Excerpted from Lawrence H. Schiffman, From Text to Tradition – A History of Second Temple & Rabbinic Judaism, Ktav Publishing House, Hoboken, NJ, 1991.
During the exile, a feeling of patriotism and the desire to preserve the Israelite literary heritage in the wake of the destruction of the ancestral homeland were probably responsible for a new emphasis on the study of Israel’s scriptures. When Ezra returned to Judea, he devoted himself to making the Torah the center of the religious life of his people. But the Torah had one deficiency as a legal text. There were apparent contradictions and inconsistencies between the legal rulings in its various sections. Now something new was called for. How were the contradictions between laws on the same subject to be handled? How were the multiple presentations of the same material to be
The duplications in the Torah begged to be interpreted. Thus was born the method which later Hebrew termed midrash. Essentially, the exegetical (interpretative) technique of midrash can be defined as the explanation of one biblical passage in the light of another. In its earliest forms midrash dealt with matters of Jewish law, what the rabbis later called halakhah. In the early Second Temple period, the new dependence on the written law stimulated the development of the method of legal midrash. Its earliest record is in the books of Ezra and Nehemiah.
An example of the use of this technique in our period is the decision attributed to Ezra to expel foreign wives. Returning exiles had married non-Israelite women of “the people of the land” and children had been born to them. Ezra 9-1 presents a list of the nations with which Israel had intermarried. The list is itself evidence of a midrashic interpretation. Included are some nations with which the Torah had prohibited marriage unconditionally and other nations that could marry Israelites only after a specific number of generations according to other biblical sources. The technique of analogical midrash led to the conclusion, based on Deut. 7-3 and 23-8–9, that the nations were all to be treated alike; marriage with any of them was to be eternally proscribed. The expulsion of the foreign wives was based on this exegetical conclusion.
Another example relates to the proper observance of Sukkot (Tabernacles). Leviticus 23 commands the building of the sukkah, and dwelling in it during the seven-day festival. There is no mention of pilgrimage to the sanctuary. Deuteronomy 16 does not mention the obligation of dwelling in sukkot but describes the festival as a pilgrimage. Legal midrash led to the decision that the entire people was to assemble in Jerusalem and build sukkot there. Thus it was possible to fulfill the commands of both codes and in this way resolve the inconsistency.

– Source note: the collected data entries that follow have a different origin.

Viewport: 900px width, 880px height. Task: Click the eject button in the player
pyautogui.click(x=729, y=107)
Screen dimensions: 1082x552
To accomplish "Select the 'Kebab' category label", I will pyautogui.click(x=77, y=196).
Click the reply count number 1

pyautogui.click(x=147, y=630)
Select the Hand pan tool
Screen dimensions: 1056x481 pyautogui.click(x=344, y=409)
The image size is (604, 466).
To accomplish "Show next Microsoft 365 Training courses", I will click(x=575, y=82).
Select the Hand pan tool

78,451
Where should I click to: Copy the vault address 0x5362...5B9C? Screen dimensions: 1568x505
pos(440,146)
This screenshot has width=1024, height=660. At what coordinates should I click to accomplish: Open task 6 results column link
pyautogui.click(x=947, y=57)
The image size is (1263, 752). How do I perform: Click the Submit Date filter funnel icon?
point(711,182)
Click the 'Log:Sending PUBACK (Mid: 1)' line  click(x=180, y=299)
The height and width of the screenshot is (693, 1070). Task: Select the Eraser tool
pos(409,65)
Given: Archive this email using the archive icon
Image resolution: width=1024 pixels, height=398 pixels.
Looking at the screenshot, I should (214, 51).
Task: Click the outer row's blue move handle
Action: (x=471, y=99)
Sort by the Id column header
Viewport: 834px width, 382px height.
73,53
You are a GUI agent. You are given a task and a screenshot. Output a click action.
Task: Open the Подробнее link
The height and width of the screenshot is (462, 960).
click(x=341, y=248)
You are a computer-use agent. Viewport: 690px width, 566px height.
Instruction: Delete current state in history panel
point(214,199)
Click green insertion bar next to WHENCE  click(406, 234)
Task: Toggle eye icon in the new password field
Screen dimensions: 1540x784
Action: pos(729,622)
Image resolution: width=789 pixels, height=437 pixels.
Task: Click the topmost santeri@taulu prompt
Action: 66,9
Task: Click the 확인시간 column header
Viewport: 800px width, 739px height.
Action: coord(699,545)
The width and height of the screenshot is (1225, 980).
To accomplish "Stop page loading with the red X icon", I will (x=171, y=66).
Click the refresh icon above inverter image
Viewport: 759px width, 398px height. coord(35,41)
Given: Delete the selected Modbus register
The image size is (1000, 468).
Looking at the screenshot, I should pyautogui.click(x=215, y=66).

Other decisions based on this technique are recorded in the covenant of Nehemiah 10. These show beyond any doubt that the use of the midrashic method for the determination of Jewish law in cases where the Pentateuch was either unclear or apparently contradictory became the norm in the Persian period. It remained in use for the derivation of new conclusions until well into the Middle Ages, and at the same time, as we will see, often served as a means of justifying legal rulings already practiced on the basis of ancient tradition.
To avoid confusion one point should be made very clear – the term midrash designates both an exegetical method and a collection of literary materials based on midrashic exegesis. Later on we will have occasion to discuss various midrashim of the latter sort. It would be incorrect to conclude from the early dating of the technique of legal midrash that the contents of the collections to be examined later are of similar antiquity.